Scouting Elk

Joined
Nov 17, 2025
Messages
55
Location
Central Oregon
What are your guys general strategies for scouting/locating elk? I've found that deer generally have smaller ranges and if you find them in one area you can go back to that area and find them again. Are elk similar? Or are they more nomadic? Is covering lots of ground better for finding herds or returning to areas that you have seen elk before? How do elk utilize their range? How are elk and deer different in their habits and patterns?
 
I've found my elk to be nomadic, but generally hit the same spots each year depending on pressure. I've had the best luck just following trails in the off season. Narrow trails on ridges and saddles? Probably just a travel route. Tracks start to spread out and slow down? Probably somewhere to check in season for bedding/feed.
 
Elk are NOT deer. Unless you plan to tree stand hunt forget everything you know about deer hunting.

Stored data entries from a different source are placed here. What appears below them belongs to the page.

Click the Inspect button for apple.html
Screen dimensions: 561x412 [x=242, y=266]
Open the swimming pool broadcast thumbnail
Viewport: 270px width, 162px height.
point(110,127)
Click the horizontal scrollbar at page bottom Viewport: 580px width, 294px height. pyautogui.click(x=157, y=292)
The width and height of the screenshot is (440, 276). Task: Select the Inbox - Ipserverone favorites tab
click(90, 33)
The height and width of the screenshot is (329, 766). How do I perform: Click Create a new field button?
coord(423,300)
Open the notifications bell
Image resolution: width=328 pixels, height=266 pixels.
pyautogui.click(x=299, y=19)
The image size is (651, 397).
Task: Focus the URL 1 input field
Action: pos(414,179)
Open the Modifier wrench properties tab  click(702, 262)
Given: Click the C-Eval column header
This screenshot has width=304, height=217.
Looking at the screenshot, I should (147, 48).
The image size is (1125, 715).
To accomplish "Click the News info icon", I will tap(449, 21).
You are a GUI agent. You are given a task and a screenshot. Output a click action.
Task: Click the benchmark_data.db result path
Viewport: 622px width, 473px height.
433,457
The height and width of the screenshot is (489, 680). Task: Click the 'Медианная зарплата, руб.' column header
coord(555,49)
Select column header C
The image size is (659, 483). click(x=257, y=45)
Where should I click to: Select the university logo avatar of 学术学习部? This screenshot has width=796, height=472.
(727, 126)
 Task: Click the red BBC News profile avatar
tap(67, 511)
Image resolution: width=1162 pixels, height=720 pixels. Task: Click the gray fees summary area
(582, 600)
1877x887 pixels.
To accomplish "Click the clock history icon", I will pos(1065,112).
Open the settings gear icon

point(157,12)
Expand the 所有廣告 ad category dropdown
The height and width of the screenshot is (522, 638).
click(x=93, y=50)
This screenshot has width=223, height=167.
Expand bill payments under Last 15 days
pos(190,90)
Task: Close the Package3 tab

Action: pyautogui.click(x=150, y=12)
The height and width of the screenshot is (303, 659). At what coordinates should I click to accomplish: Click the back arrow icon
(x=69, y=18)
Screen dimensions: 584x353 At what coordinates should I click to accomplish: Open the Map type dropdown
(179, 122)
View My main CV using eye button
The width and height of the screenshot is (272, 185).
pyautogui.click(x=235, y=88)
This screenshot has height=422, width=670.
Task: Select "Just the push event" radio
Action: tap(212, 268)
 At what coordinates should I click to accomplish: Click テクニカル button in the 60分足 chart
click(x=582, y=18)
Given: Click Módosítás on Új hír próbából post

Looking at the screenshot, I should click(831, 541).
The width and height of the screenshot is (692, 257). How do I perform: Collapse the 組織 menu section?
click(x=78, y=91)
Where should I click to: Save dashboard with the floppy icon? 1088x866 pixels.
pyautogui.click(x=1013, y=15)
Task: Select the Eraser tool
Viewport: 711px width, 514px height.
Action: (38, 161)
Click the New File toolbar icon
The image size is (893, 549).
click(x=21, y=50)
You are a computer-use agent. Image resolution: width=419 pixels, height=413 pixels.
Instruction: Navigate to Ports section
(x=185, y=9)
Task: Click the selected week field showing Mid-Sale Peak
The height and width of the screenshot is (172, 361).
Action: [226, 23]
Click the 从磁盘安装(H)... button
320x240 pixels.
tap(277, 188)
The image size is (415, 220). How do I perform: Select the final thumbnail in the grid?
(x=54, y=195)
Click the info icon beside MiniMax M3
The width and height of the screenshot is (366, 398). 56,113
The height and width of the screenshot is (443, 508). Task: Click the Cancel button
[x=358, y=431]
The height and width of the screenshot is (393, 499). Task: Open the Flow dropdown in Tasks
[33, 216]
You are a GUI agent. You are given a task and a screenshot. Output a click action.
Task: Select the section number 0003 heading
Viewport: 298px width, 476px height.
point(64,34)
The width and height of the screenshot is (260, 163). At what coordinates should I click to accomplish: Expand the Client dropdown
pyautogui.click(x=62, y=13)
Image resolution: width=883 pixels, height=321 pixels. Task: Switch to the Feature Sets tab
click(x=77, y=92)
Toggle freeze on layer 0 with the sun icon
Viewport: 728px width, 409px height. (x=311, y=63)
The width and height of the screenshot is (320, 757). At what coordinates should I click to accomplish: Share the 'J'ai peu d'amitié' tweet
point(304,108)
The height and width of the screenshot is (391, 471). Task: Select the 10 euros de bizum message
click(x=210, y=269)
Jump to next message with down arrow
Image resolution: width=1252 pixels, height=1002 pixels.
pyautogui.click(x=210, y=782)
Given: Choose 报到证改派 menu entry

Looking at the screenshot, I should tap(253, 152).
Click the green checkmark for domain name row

The natural progression is to cover lots of miles putting scent down in bedding and feeding areas, spooking elk, and beating yourself up. Exploring for both scouting and for having fun. Then you think back to the places you passed up and start over. Slow down. Can you e scout for deer? Yes. For elk? Yes, but not until you’ve actually put boots on the ground and learned about them, about mountains, and how to hunt them in the mountains. Good luck!
 
Living 15 hours away...I start scouting the second my hunt starts.
Only thing I've learned is that hunting in high pressured OTC/General units that almost nothing is the same year to year. Spots I've tagged bulls have never produced again yet. If sign is not VERY fresh it's almost useless. I base my hunts more off human pressure than elk sign/habitat and that is when I started having more success.

And yes - Elk are nothing like deer.
Good Luck.
 
Elk are NOT deer. Unless you plan to tree stand hunt forget everything you know about deer hunting.


The natural progression is to cover lots of miles putting scent down in bedding and feeding areas, spooking elk, and beating yourself up. Exploring for both scouting and for having fun. Then you think back to the places you passed up and start over. Slow down. Can you e scout for deer? Yes. For elk? Yes, but not until you’ve actually put boots on the ground and learned about them, about mountains, and how to hunt them in the mountains. Good luck!

I know you're an elk guru, but from what I've seen, you can apply a lot from the deer woods to the elk woods, especially early on in the season. As a matter of fact, for me, I hunt elk the same way I hunt deer until about the 10th of September. If your plan is to kill an elk, you can apply many things from the WT woods that directly translates to elk. They may be even more deadly. One example, fence crossings. They are deadly for WTs, and the same for elk. For those that live in elk country, pinch a top strand and see where the elk start crossing.
 
Elk are so nomadic that I don't even bother scouting for actual elk until the week or two before the hunt. Now, I DO scout potential glassing points, roads, access, hikes, etc., prior to that, so no matter where the elk are in the unit, I already have a plan to hunt them in that area.
 
Just talking my experience, seems like its been harder lately to pin down patterns earlier in the year that hold true through elk season... Factors vary from different weather extremes during elk season (early vs late snow), late summer or early fall fires, ranchers running cattle later than normal, logging crews slashing junipers, etc. Found best use of time is to really put boots on the ground to scout about a month before the hunt.
 
I think one could make a case there are two types of elk. Those that roam large vast wilderness areas with alpine above treeline environments. The other, low BLM type county elk. You could almost classify them as two different species in terms of the way they act and use the country. One of them fits the classic nomad, large distance traveled type elk. Here today, three giant drainages over the next. The other are much more condensed and easier to hunt. So depending on where you're hunting, you could throw my previous comments out the window keeping in mind I'm referring to WY and CO.